The 1970s gave us some unique food trends that reflected the spirit of the times. Many of these foods were widely enjoyed and considered safe back then, but food safety standards have changed a lot since.
We’re taking a look at five popular ’70s foods that wouldn’t meet today’s regulations because of updated health and safety concerns. It’s interesting to see how our tastes and rules around food have evolved over the years.

Pink Slime in Ground Beef
Pink slime, or lean finely textured beef, made headlines in the early 2010s. It’s a meat by-product created by processing beef trimmings to remove fat.

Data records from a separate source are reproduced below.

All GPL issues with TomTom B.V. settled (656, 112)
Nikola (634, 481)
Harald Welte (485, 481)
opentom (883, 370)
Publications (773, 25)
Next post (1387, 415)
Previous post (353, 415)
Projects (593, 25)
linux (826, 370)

The USDA now allows pink slime to be labeled simply as ground beef. Many of us might have eaten it unknowingly since it’s used as a filler in ground beef products.
While some stores avoid it in their premium brands, pink slime is still common in many types of processed meat. Knowing what’s in our food helps us make better choices.
FD&C Red No. 2 Food Dye
Back in the ’70s, FD&C Red No. 2 was a popular synthetic food dye. It gave a bright red color to candies and processed foods we all enjoyed.
However, concerns started to grow after studies suggested a possible link between this dye and health issues in lab animals. Although the evidence wasn’t conclusive, the FDA decided to ban it in foods by the early 1970s.
Today, we wouldn’t see Red No. 2 used because it no longer meets safety standards. Our food colors have shifted to those with stronger regulations and clearer safety data.
Chlorofluorocarbon Canned Drinks
Back in the ’70s, some canned drinks used chlorofluorocarbons (CFCs) as a propellant. CFCs helped push the drink out of the can, making soda and other beverages fizzy and refreshing.
We now know that CFCs damage the ozone layer, which protects us from harmful UV radiation. Because of this, these chemicals were banned, and canned drinks had to switch to safer alternatives.
Today, we enjoy our fizzy drinks without worrying about ozone depletion, thanks to changes in regulations and better technology.
Ortolan Bunting Dish
One wildly controversial dish from the ’70s is the ortolan bunting. It’s a tiny European songbird that was considered a rare French delicacy. The preparation involves cooking the bird whole, often with a ritual that includes covering one’s head with a napkin while eating.
This dish is now illegal because the bird is protected and nearly extinct in parts of Europe. The European Union banned hunting the ortolan in 1979 due to conservation concerns. Despite this, the dish still holds a place in French culinary history as a symbol of extravagant dining from that era.
Artificially Colored Candy
Back in the ’70s, brightly colored candy was everywhere. We loved the vibrant hues that made sweets look extra fun and appealing.
However, many of those colors came from coal tar derivatives, which later studies showed could carry health risks. Today, food regulations require safer, non-toxic dyes.
That means some of our favorite neon candies from that era wouldn’t be allowed on the shelves now. We still enjoy colorful treats, but with ingredients that are better for us.